▸ **TASK OBJECTIVE**:
Using the data beneath, show every line that includes the word "player".

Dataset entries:
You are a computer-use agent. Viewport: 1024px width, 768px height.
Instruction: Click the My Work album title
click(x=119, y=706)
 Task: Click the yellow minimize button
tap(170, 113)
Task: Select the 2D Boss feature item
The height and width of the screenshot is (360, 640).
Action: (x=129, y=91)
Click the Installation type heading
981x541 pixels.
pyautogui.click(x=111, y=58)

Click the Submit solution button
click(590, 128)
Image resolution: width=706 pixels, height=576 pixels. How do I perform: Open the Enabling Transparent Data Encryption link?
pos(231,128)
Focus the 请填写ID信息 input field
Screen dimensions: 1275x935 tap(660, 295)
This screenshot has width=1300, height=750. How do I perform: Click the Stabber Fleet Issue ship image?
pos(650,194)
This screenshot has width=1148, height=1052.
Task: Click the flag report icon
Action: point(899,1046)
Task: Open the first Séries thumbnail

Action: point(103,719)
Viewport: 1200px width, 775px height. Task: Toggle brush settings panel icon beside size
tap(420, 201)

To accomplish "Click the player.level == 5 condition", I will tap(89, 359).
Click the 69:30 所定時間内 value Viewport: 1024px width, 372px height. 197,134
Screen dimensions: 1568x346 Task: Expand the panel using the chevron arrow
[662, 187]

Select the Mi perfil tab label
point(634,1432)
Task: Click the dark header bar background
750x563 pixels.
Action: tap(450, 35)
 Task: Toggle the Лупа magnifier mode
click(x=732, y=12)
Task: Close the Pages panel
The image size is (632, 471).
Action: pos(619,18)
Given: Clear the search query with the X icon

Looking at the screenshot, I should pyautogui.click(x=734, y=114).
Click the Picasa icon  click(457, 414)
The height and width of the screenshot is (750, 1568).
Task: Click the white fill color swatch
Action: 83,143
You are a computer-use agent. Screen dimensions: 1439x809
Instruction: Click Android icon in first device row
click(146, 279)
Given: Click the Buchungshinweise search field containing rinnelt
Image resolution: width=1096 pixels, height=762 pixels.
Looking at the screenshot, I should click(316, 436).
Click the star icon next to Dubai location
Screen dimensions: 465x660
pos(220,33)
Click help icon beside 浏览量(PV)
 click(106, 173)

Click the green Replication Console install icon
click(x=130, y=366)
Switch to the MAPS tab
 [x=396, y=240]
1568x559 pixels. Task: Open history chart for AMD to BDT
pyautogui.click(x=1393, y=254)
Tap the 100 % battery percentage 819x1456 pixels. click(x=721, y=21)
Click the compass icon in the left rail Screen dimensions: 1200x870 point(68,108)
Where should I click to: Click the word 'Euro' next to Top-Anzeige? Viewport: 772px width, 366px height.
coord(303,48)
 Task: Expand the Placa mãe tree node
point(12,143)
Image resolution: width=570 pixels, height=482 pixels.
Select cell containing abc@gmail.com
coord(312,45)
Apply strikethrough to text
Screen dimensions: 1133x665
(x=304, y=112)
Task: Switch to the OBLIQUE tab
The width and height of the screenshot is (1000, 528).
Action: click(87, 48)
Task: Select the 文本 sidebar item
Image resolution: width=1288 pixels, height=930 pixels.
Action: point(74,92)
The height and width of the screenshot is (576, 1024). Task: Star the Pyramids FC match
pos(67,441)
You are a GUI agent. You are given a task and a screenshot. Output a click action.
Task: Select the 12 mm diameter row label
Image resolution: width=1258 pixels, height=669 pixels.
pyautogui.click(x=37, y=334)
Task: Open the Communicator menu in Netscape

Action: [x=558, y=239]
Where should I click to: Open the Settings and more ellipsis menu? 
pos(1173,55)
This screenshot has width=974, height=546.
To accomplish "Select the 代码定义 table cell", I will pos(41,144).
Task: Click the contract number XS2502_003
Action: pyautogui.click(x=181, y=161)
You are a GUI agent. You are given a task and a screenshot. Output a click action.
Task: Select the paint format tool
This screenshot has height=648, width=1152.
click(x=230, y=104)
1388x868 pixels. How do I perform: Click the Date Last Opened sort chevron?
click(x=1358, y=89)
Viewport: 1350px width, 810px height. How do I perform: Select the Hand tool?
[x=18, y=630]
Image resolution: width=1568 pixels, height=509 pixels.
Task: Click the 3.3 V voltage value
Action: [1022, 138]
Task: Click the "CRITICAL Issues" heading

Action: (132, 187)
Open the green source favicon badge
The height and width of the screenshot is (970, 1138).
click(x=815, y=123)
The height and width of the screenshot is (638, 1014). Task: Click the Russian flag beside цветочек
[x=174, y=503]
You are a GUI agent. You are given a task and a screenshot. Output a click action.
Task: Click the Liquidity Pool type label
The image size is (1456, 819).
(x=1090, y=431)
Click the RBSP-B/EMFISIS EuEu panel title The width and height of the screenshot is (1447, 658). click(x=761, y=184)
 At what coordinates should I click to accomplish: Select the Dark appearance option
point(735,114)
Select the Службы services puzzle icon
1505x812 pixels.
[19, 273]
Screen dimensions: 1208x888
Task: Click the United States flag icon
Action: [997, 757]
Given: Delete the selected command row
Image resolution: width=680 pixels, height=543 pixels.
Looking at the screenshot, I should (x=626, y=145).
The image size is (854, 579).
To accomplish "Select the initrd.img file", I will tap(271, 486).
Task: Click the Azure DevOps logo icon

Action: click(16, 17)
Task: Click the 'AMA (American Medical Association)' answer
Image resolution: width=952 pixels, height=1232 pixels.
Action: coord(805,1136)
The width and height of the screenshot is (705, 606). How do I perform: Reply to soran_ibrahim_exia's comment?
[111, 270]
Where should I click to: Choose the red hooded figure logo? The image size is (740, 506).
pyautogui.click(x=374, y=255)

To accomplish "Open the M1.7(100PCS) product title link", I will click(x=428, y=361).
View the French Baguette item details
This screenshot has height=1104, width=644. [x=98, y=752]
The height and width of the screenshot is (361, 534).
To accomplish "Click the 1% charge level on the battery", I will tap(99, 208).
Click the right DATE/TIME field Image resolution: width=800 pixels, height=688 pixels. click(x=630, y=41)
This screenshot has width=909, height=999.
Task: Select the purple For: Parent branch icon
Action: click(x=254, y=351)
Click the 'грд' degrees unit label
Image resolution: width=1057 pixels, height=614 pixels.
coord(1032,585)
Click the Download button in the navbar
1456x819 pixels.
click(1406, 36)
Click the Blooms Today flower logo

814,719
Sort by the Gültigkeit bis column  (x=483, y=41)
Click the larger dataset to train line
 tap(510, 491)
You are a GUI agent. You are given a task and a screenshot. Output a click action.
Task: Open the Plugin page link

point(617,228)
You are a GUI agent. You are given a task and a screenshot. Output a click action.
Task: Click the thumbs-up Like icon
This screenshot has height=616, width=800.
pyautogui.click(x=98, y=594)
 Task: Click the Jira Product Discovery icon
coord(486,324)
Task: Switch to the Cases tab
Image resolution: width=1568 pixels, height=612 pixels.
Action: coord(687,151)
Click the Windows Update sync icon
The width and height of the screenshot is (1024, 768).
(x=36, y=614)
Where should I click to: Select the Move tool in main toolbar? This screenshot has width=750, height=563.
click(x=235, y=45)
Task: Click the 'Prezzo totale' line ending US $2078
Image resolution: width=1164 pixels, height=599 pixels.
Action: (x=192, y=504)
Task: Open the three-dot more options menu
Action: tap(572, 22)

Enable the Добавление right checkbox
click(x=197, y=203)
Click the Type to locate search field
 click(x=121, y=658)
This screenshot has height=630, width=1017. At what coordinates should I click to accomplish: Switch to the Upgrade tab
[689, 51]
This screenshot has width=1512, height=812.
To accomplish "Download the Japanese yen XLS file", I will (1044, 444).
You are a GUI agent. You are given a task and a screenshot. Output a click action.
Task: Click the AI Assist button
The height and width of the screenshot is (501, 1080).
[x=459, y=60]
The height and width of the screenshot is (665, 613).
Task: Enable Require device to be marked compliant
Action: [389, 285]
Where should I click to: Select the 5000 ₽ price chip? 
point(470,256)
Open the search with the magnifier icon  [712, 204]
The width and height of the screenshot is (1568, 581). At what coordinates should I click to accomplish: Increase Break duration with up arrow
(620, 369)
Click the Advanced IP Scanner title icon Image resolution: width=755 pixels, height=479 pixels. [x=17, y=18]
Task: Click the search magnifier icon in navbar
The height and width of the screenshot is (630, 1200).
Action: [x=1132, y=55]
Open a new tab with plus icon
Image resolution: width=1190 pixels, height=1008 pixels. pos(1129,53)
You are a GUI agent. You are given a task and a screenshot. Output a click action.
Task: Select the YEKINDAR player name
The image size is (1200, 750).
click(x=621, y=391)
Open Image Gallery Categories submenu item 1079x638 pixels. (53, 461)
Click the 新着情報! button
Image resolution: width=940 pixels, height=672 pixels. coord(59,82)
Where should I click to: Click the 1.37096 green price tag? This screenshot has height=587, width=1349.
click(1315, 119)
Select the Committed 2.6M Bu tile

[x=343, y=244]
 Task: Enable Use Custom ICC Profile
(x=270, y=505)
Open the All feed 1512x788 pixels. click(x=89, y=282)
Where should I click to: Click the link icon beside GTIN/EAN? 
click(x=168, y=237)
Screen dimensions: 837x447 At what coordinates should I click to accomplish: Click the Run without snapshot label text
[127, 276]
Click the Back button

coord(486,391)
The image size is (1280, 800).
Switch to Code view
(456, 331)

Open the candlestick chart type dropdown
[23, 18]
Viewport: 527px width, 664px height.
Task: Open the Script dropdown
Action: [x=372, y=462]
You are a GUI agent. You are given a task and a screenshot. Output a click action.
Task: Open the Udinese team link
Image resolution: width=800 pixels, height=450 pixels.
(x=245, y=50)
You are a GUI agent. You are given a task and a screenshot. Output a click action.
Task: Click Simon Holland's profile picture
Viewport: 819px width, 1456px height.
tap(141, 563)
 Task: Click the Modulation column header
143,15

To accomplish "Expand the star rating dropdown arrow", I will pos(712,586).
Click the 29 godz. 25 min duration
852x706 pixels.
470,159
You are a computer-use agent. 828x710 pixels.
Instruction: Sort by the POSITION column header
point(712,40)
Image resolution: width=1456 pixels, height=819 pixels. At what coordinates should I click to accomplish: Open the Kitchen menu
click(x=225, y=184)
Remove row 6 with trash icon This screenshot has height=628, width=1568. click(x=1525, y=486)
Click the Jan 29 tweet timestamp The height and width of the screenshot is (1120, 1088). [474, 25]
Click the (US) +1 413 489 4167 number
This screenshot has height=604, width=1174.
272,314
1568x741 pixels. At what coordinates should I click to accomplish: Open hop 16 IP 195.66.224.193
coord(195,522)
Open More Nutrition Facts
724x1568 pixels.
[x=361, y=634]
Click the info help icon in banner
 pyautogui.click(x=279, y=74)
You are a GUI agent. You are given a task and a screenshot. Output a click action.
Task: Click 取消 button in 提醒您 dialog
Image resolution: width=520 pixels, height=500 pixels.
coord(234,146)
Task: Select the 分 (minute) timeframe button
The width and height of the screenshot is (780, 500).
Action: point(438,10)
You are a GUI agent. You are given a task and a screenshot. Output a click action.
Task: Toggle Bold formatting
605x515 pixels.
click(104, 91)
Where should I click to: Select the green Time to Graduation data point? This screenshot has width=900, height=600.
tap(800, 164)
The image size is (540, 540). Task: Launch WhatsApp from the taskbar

▸ **ANSWER SPACE**:
To accomplish "Click the player.level == 5 condition", I will tap(89, 359).
Task: Select the YEKINDAR player name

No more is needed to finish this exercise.